Neuregelungen 2020

Die in der Folge der Covid-19-Pandemie verhängten Kontakt- und Versammlungsverbote hatten unmittelbare Auswirkungen für viele Vereine, deren Satzung keine alternativen Kommunikations- und Beschlussverfahren zu persönlichen Zusammenkünften der Mitglieder enthalten.

Gesetz zur Abmilderung der Folgen der COVID-19-Pandemie im Zivil-, Insolvenz- und Strafverfahrensrecht

Mit dem „Gesetz zur Abmilderung der Folgen der COVID-19-Pandemie im Zivil-, Insolvenz- und Strafverfahrensrecht" wird auch für Vereine ohne entsprechende Satzungsbestimmungen vorübergehend bis zum 31.12.2021 die Rechtsgrundlage (Artikel 2, Gesetz über Maßnahmen im Gesellschafts-,Genossenschafts-, Vereins-, Stiftungs-und Wohnungseigentumsrecht zur Bekämpfung der Auswirkungen der COVID-19-Pandemie, § 5) geschaffen, um

  • Vorstandsmitglieder auch nach Ablauf ihrer Amtszeit bis zur Abberufung oder Wahl eines Nachfolgers im Amt zu belassen
  • Virtuelle Mitgliederversammlungen (in allen verfügbaren Formen) abhalten zu können,
  • Mitgliederrechte über elektronische Kommunikationsmittel zu gewähren,
  • Mitgliedern das Recht der schriftlichen Stimmabgabe (auch per Fax oder E-Mail) vor der eigentlichen Versammlung einzuräumen

Uneingeschränkte Rechtsgültigkeit wird gesichert

  • wenn grundsätzlich alle Mitglieder eines Vereins an diesen neuen Kommunikations- und Entscheidungsverfahren beteiligt sind,
  • wenn für schriftlich gefasste Beschlüsse mindestens die Hälfte aller Mitglieder ein Votum abgibt und - ansonsten die in der Satzung festgelegten Mehrheitsverhältnisse beachtet werden.

Ungeachtet dieser schnellen gesetzgeberischen Reaktion auf eine außergewöhnliche Krisensituation auch für die Vereinsarbeit erscheint es über diese Phase hinaus durchaus ratsam, Anpassungen der Satzung vorzunehmen, die solche neuen technischen Möglichkeiten einer virtuellen Gestaltung des Vereinslebens auch unter vielen anderen Gesichtspunkten einbeziehen.
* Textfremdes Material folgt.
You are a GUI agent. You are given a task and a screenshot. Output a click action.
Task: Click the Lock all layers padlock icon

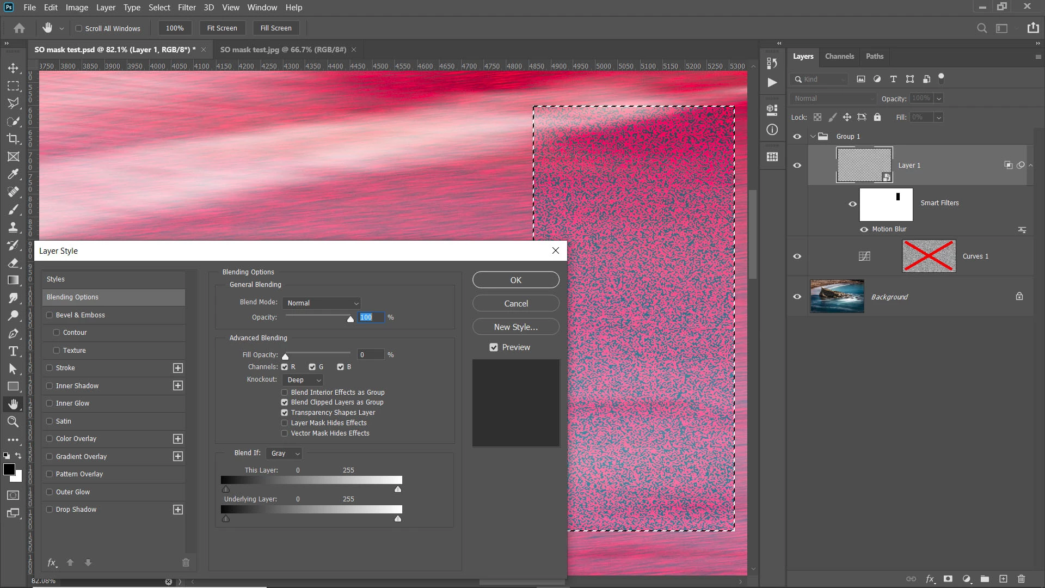click(x=877, y=117)
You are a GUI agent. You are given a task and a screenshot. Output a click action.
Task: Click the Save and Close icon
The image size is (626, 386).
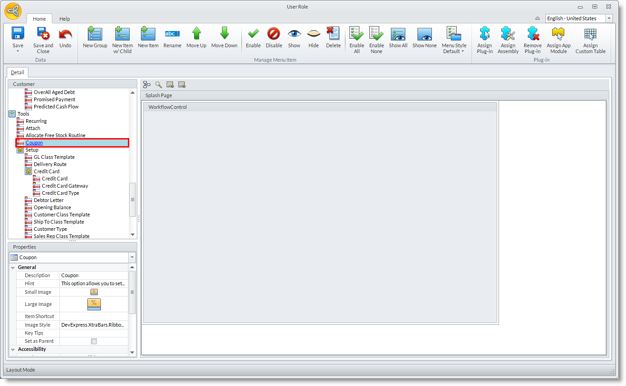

Hinweise, praktische Vorschläge und Empfehlungen finden sich in der Kommentierten Mustersatzung dieser Praxishilfe.

Drittes Bürokratientlastungsgesetz

Mit dem „Dritten Bürokratieentlastungsgesetz“ wurden ab Jahresbeginn 2020 auch die Erleichterungen im Umgang mit den Umsatzsteuerpflichten im Rahmen der sogenannten Kleinunternehmer-Regelung verbessert. Vereine, deren (eigentlich steuerpflichtigen) Umsätze in den Bereichen Zweckbetrieb oder auch wirtschaftlicher Geschäftsbetrieb im vorangegangenen Kalenderjahr 22.000 Euro (bis 2019: 17.500 Euro) und im folgenden voraussichtlich 50.000 Euro nicht übersteigen, brauchen keine Umsatz-(Mehrwert-)steuer ausweisen und abführen. Im Gegenzug ist allerdings auch kein Vorsteuerabzug möglich, d.h. die Verrechnung vereinnahmter Mehrwertsteuer gegen den Mehrwertsteueranteil in den eigenen Ausgaben.